Item-finding records:

•••

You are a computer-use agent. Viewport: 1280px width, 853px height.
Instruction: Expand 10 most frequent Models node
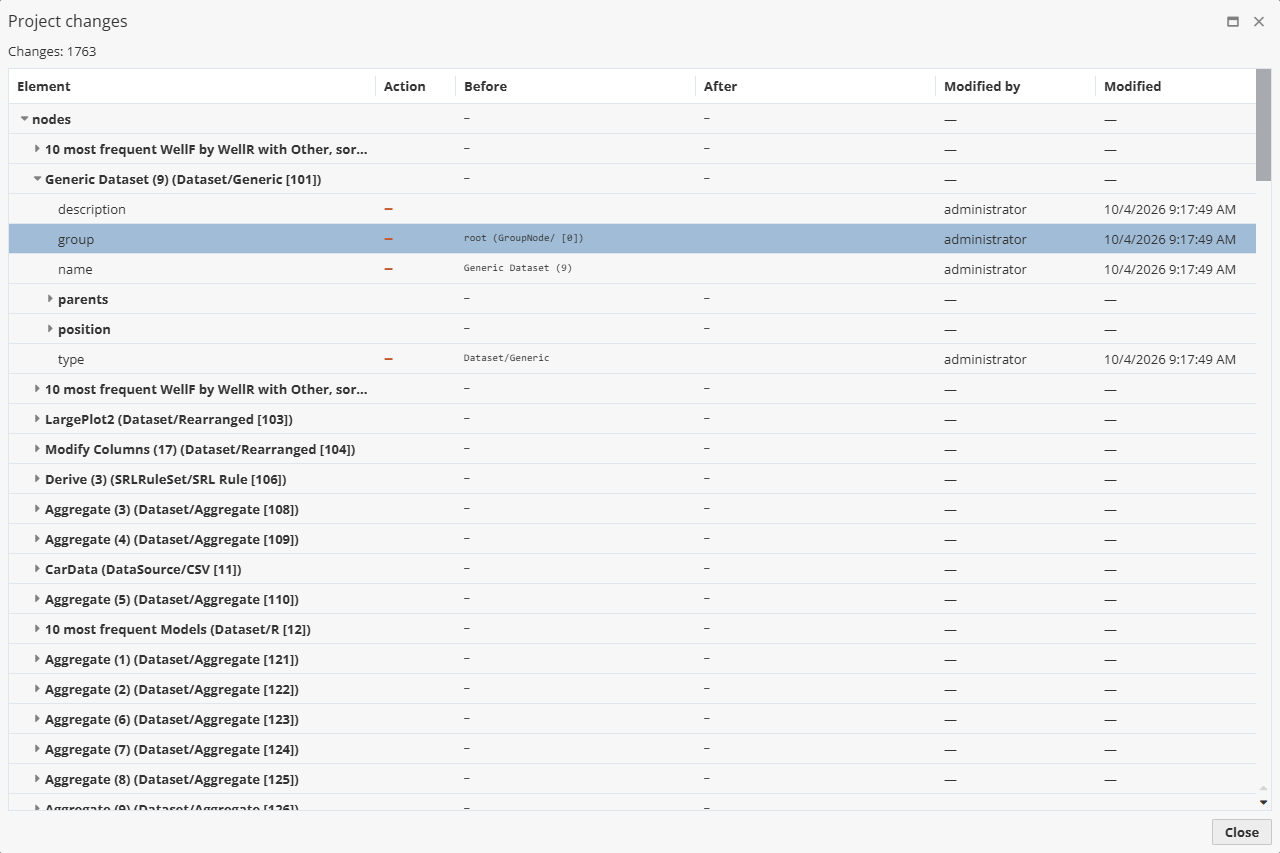tap(37, 629)
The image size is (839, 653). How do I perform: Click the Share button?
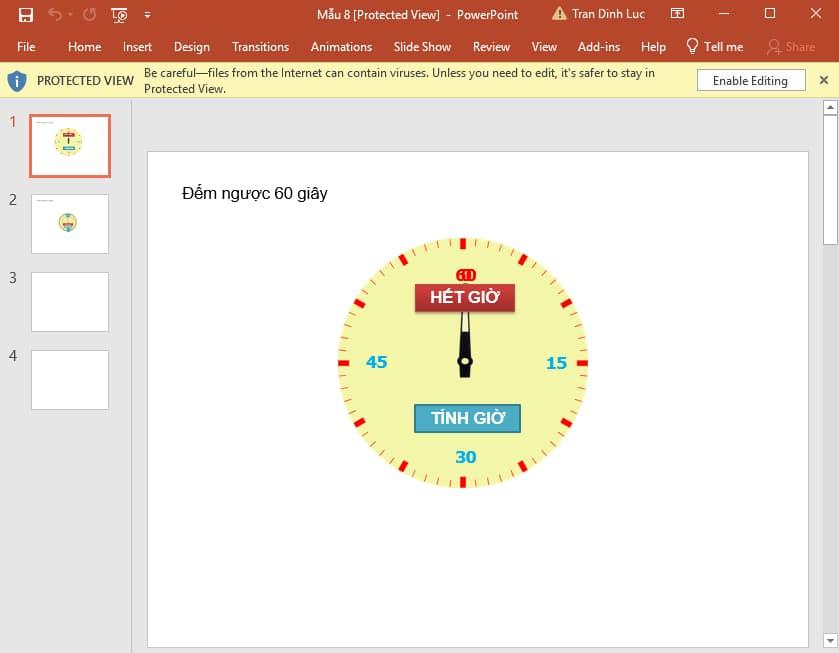[791, 46]
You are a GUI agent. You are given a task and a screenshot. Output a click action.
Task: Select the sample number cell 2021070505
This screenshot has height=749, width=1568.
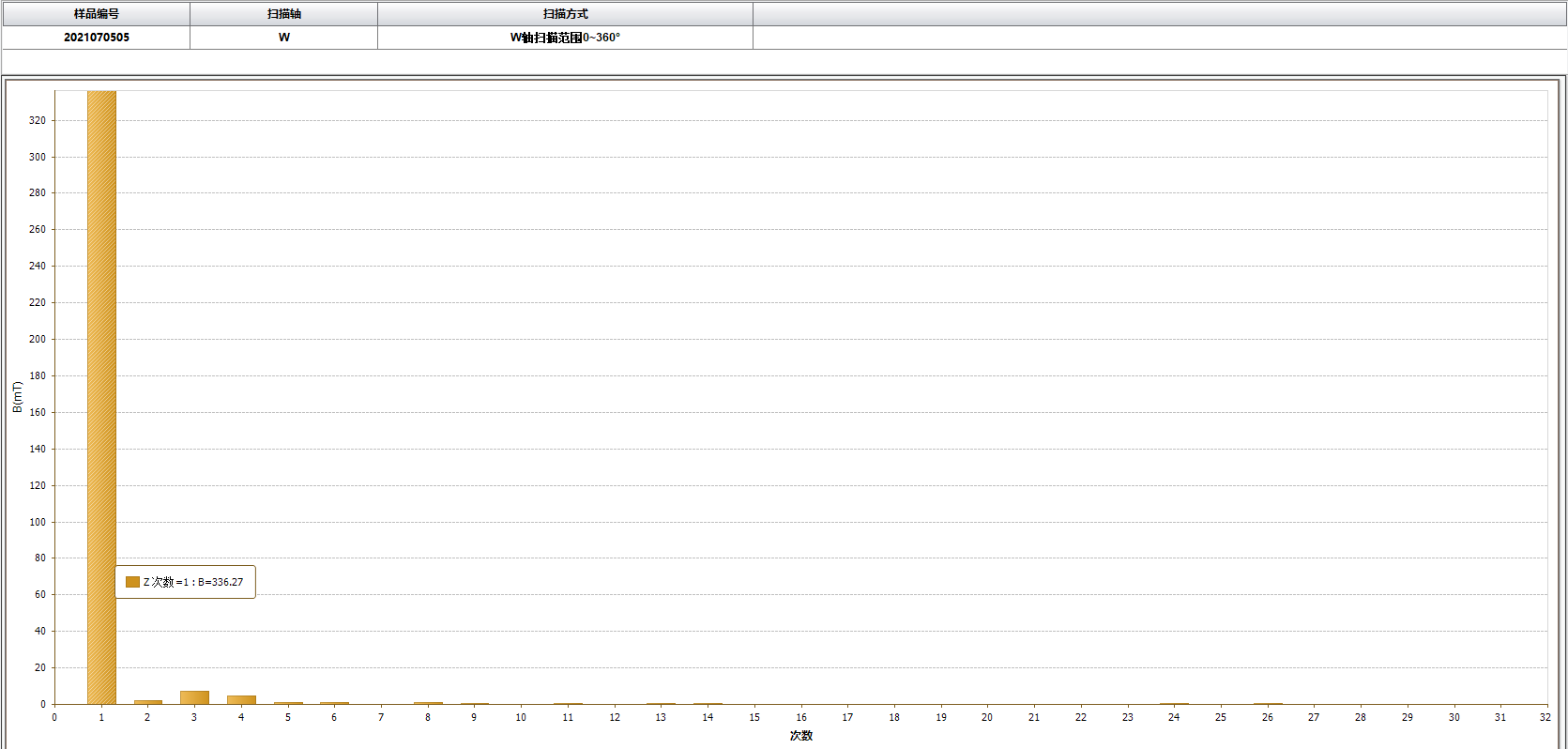click(x=96, y=38)
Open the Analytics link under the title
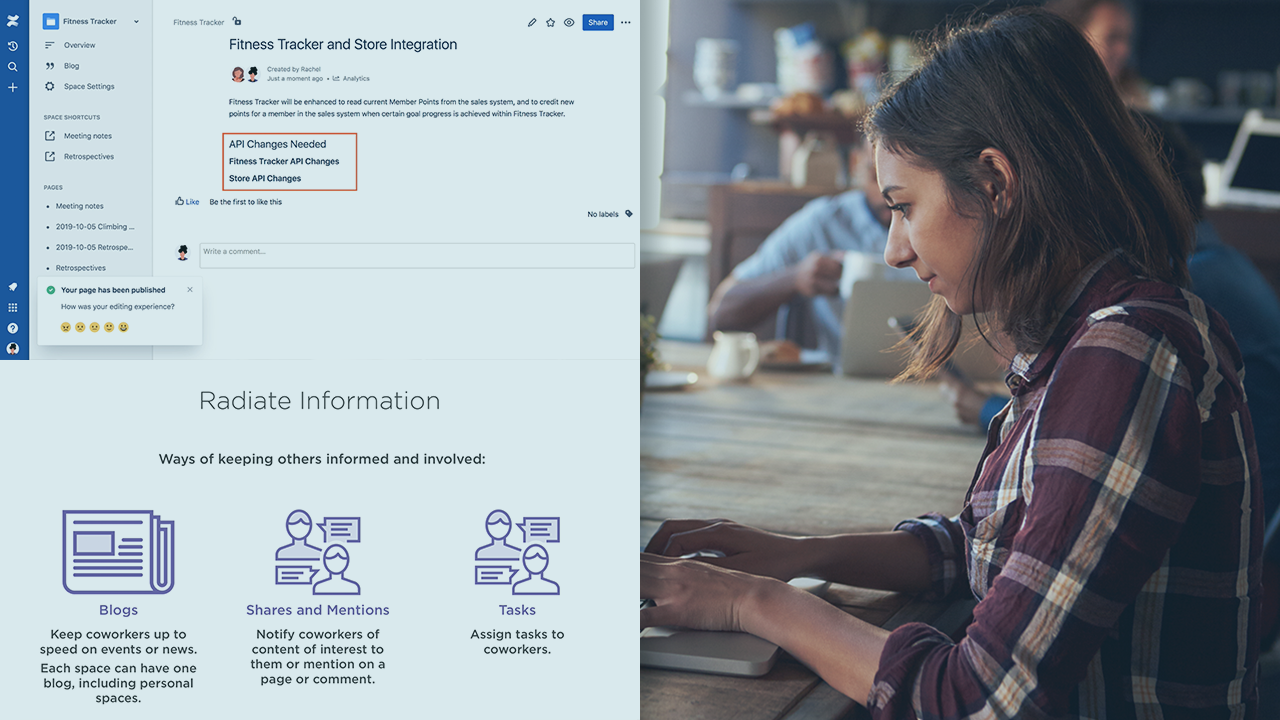This screenshot has width=1280, height=720. [355, 78]
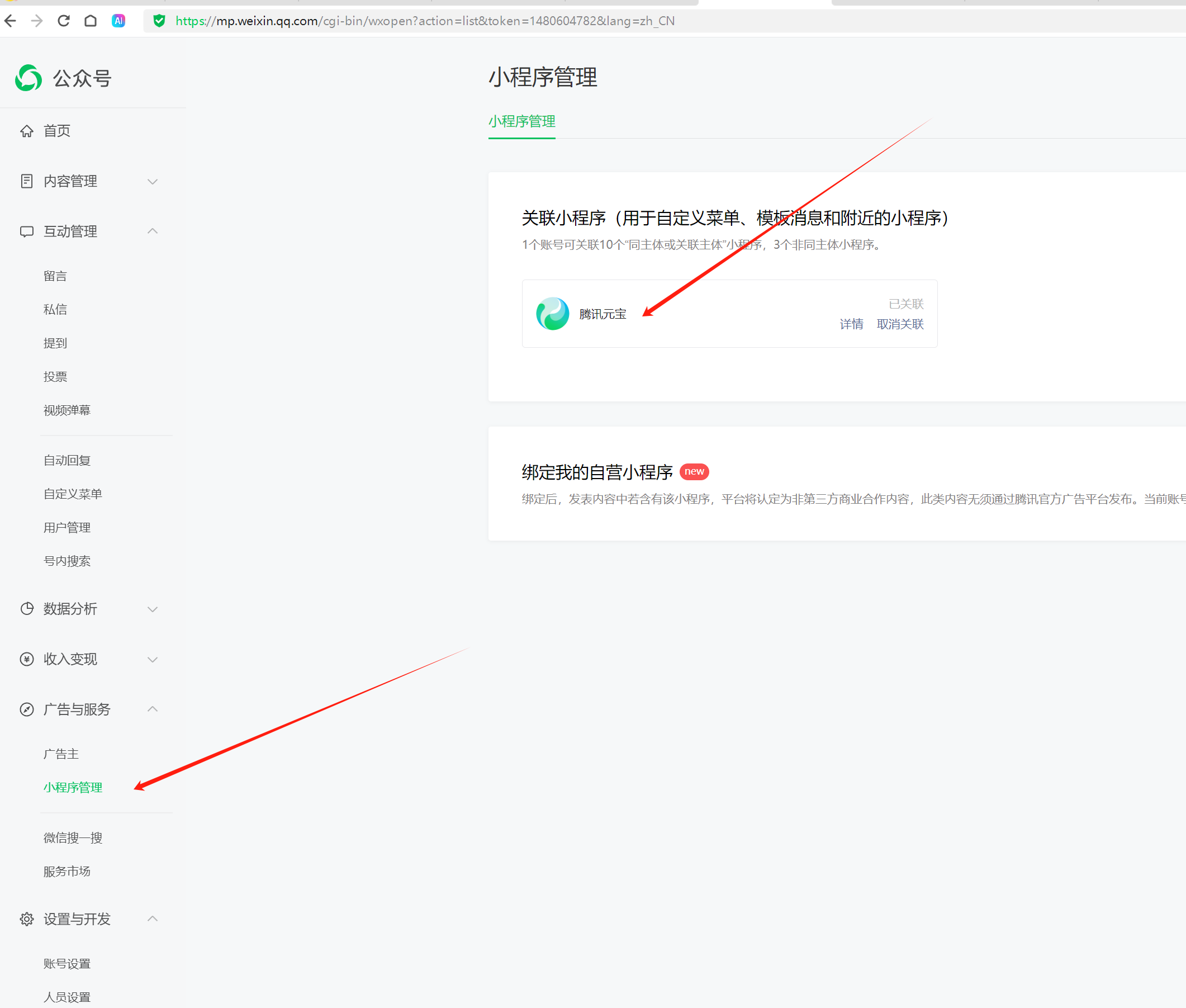Image resolution: width=1186 pixels, height=1008 pixels.
Task: Collapse the 互动管理 section chevron
Action: pyautogui.click(x=152, y=231)
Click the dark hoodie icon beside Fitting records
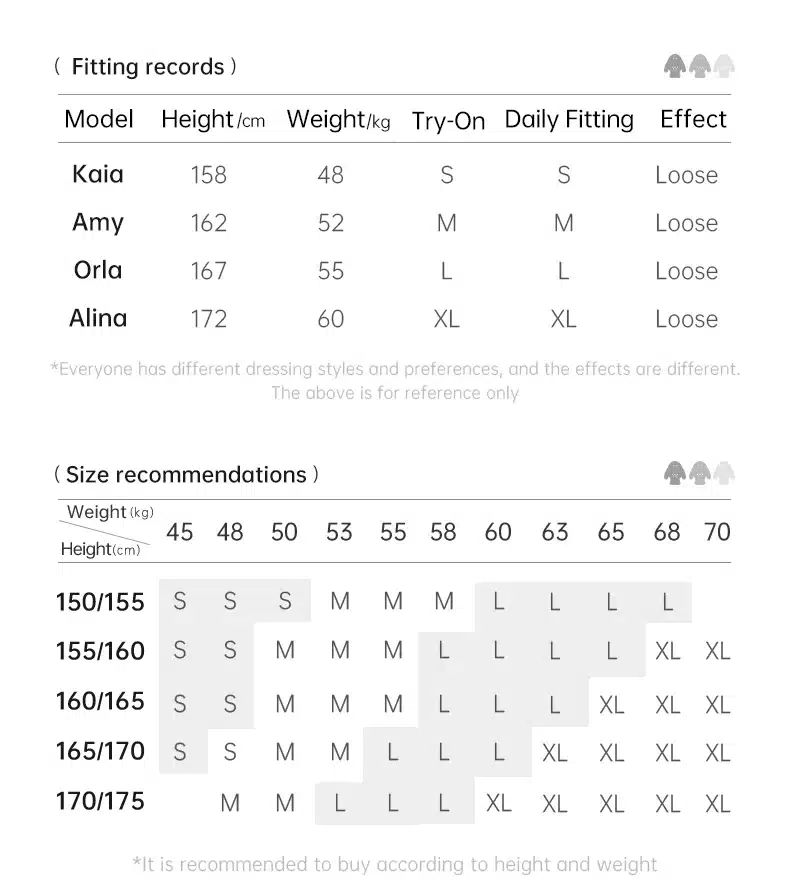The width and height of the screenshot is (790, 892). (x=675, y=66)
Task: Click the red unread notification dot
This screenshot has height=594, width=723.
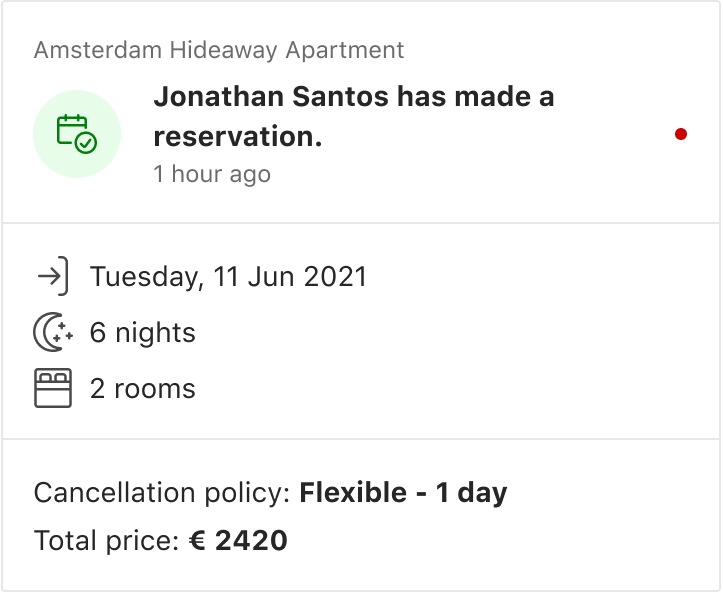Action: 681,134
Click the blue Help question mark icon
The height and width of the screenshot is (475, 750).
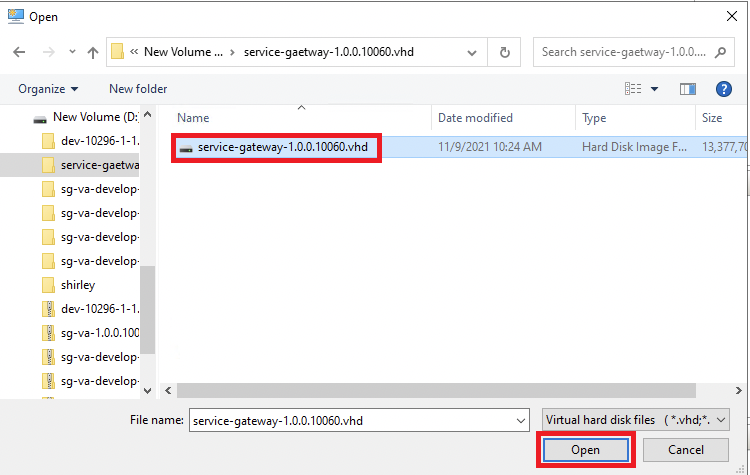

•••

> [What to work on]: Give all of the data above as a Markdown table with two columns, Row and Line. Number each line of text in order, skip blank lines, and leave the pictures out.

> [Right answer]:
| Row | Line |
|---|---|
| 1 | You are a computer-use agent. Viewport: 1280px width, 853px height. |
| 2 | Instruction: Expand 10 most frequent Models node |
| 3 | tap(37, 629) |
| 4 | The image size is (839, 653). How do I perform: Click the Share button? |
| 5 | [791, 46] |
| 6 | You are a GUI agent. You are given a task and a screenshot. Output a click action. |
| 7 | Task: Select the sample number cell 2021070505 |
| 8 | This screenshot has height=749, width=1568. |
| 9 | click(x=96, y=38) |
| 10 | Open the Analytics link under the title |
| 11 | This screenshot has width=1280, height=720. [355, 78] |
| 12 | Image resolution: width=1186 pixels, height=1008 pixels. |
| 13 | Task: Collapse the 互动管理 section chevron |
| 14 | Action: pyautogui.click(x=152, y=231) |
| 15 | Click the dark hoodie icon beside Fitting records |
| 16 | The width and height of the screenshot is (790, 892). (x=675, y=66) |
| 17 | Task: Click the red unread notification dot |
| 18 | This screenshot has height=594, width=723. |
| 19 | Action: 681,134 |
| 20 | Click the blue Help question mark icon |
| 21 | The height and width of the screenshot is (475, 750). |